Setiap penurunan suhu dianggap nol. Sediaan memenuhi syarat
apabila tidak ada satupun kelinci yang menunjukkan kenaikan suhu 0,5°
atau lebih. Bila ada kelinci yang menunjukkan kenaikan suhu 0,5° atau
lebih, lanjutkan uji menggunakan lima ekor kelinci lain. Sediaan memenuhi
syarat bebas pirogen bila tidak lebih dari 3 dari 8 ekor masing- masing
menunjukkan kenaikan suhu 0,5° atau lebih dan jumlah kenaikan suhu
maksimum 8 kelinci tidak melebihi 3,3° (Farmakope Indonesia Ed. VI,
2020).
10) Uji endotoksin
Uji endotoksin bakteri adalah uji untuk mendeteksi atau mengkuantitasi
endotoksin bakteri yang mungkin terdapat dalam sampel yang diuji.

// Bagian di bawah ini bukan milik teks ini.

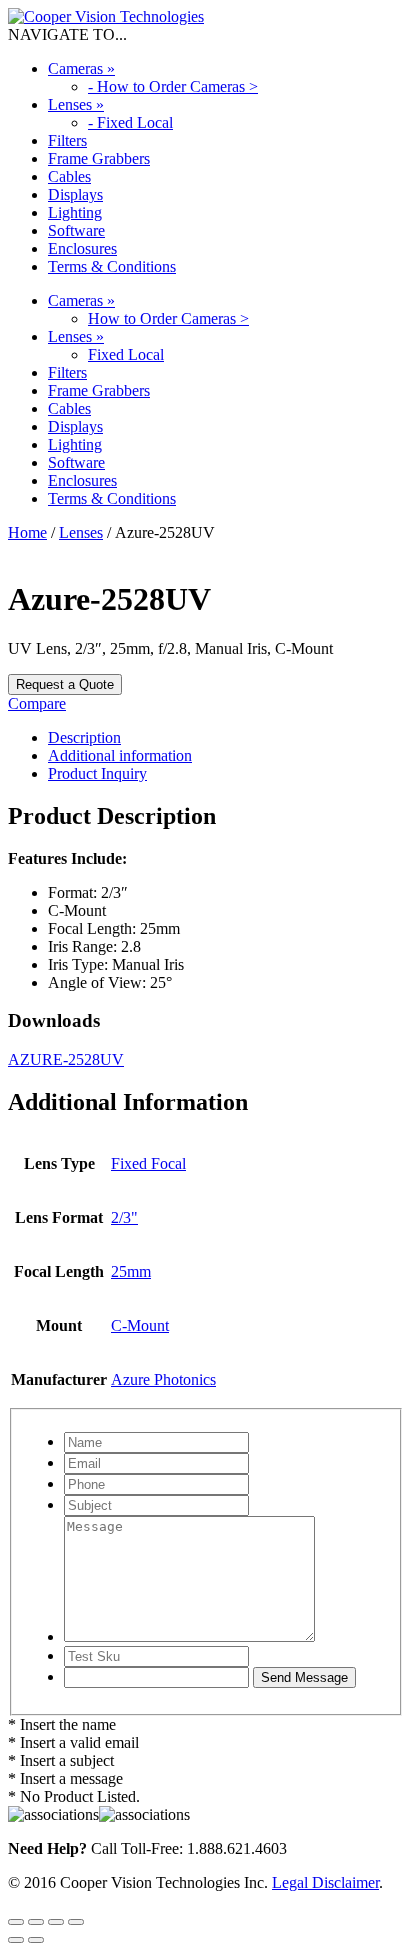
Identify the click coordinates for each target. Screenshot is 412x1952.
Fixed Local (126, 354)
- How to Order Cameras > (173, 86)
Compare (37, 703)
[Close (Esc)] (76, 1922)
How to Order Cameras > (168, 318)
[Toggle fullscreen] (36, 1922)
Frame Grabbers (99, 158)
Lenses (76, 104)
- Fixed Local (130, 122)
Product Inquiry (97, 773)
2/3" (124, 1217)
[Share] (56, 1922)
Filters (67, 140)
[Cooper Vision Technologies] (106, 16)
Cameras (81, 68)
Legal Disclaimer (325, 1882)
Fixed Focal (148, 1163)
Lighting (75, 212)
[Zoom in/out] (16, 1922)
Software (76, 230)
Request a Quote (65, 684)
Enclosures (82, 248)
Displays (75, 194)
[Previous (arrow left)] (16, 1940)
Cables (69, 176)
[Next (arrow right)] (36, 1940)
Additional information (120, 755)
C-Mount (140, 1325)
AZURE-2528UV (66, 1059)
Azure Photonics (163, 1379)
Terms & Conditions (112, 266)
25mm (131, 1271)
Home (27, 532)
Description (84, 737)
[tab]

Pengujian dilakukan menggunakan Limulus Amebocyte Lysate (LAL) yang
diperoleh dari ekstrak air amebosit dalam kepiting ladam kuda (Limulus
polyphemus atau Tachypleus tridentatus) dan dibuat khusus sebagai
pereaksi LAL. Terdapat dua tipe teknik uji, teknik pembentukan jendal gel
dan teknik fotometrik. Teknik fotometrik mencakup metode turbidimetri,
yang didasarkan pada pembentukan kekeruhan setelah penguraian
substrat endogen, dan metode kromogenik yang didasarkan pada
pembentukan warna setelah terjadi penguraian kompleks kromogen-
peptida sintetik. Lakukan salah satu dari teknik tersebut. Jika terjadi
keraguan, maka keputusan akhir didasarkan pada hasil Teknik
Pembentukan Jendal Gel (Farmakope Indonesia Ed. VI, 2020).
Cara jendel gel dilakukan dengan menghitung jumlah endotoksin
bakteri dalam larutan sampel dengan cara titrasi hingga titik akhir. Siapkan
larutan A (larutan sampel dari sediaan uji yang bebas endotoksin), Larutan
B (larutan sampel dari uji faktor pengganggu), Larutan C (larutan pereaksi
dari kontrol kepekaan pereaksi LAL sesuai etiket, dan Larutan D (Kontrol
negatif air pereaksi LAL). Campur pereaksi LAL dengan larutan baku dari
masing-masing konsentrasi dalam tabung uji dengan volume yang sama
(0,1 mL). Jika digunakan vial atau ampul uji tunggal berisi pereaksi LAL
kering beku, tambahkan larutan langsung ke dalam vial atau ampul.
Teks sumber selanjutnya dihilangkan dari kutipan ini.